◆ **Task item**
Answer these questions using the profile of Lupe De La Cruz below.
1. In what year did he join PepsiCo?
2. Where was he born?
3. What was he elected to in 2022?

◆ **Source text**
--------------------------------

Our Board of Advisors believes in the mission and vision of TheDream.US, and they bring experience, knowledge, and commitment.

Lupe De La Cruz III

Vice President of Government Affairs and Corporate Citizenship, PepsiCo

Lupe De La Cruz

As Vice President of Government Affairs and Corporate Citizenship, Lupe represents PepsiCo’s diverse convenient food and beverages portfolio with policy makers and community leaders. He manages state and local political and public policy activities for 23 states and territories in the western United States, directing PepsiCo’s community engagement. With a cross divisional team, Lupe manages PepsiCo’s national Corporate Citizenship initiatives and leads the teams Latino community engagement strategy. He joined PepsiCo in 2005 and is most proud of his role in fostering relationships with the communities he works in.

His passion for public policy issues was cemented while working in the office of Congressman Esteban E. Torres and later as Advocacy Director of the AARP. Born in Fresno, California, he grew up in the Greater Los Angeles area. Lupe graduated from UCLA with a degree in Political Science. As an undergraduate, he served as a reserve deputy with the County of Los Angeles Juvenile Probation Department.

Currently, Lupe serves on the Board of Trustees of LA Plaza de Cultura y Artes, the Boards of the Getty House Foundation, the Dream.US, the California Business Roundtable, and the CalAsian Chamber of Commerce. He serves on the Advisory Boards of UnidosUS and the Congressional Hispanic Caucus Institute. In 2022, he was elected to the Board of Trustees for the University of La Verne.

--------------------------------

◆ **Provided information**
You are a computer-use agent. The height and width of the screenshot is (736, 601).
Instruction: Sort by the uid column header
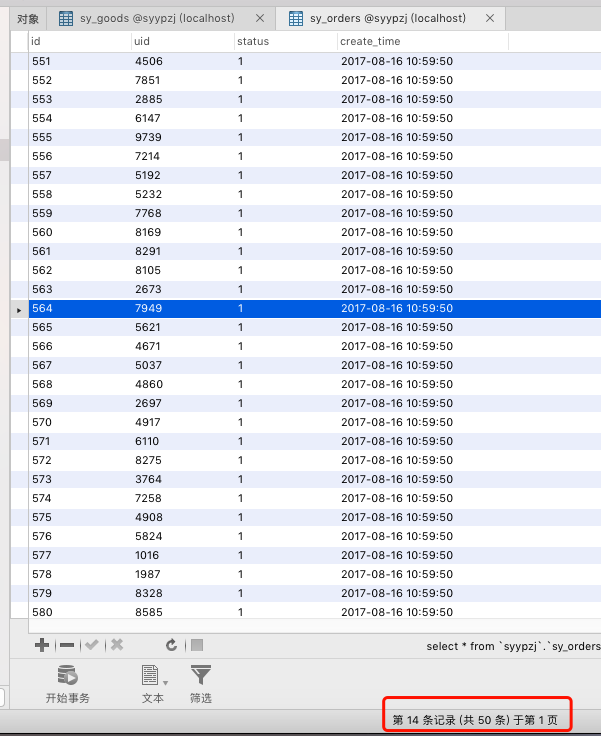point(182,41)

--------------------------------

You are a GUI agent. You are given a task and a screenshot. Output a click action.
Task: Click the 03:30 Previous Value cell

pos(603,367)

--------------------------------

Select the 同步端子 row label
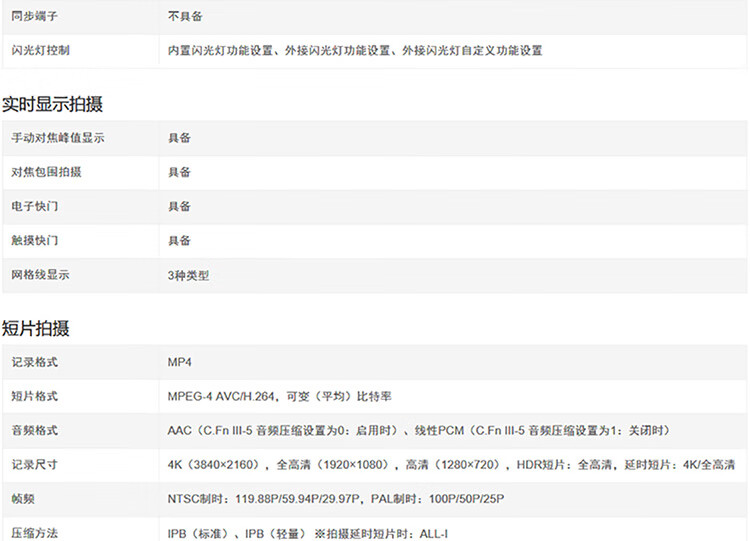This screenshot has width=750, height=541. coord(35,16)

--------------------------------

◆ **Result of this exercise**
1. 2005
2. Fresno, California
3. The Board of Trustees for the University of La Verne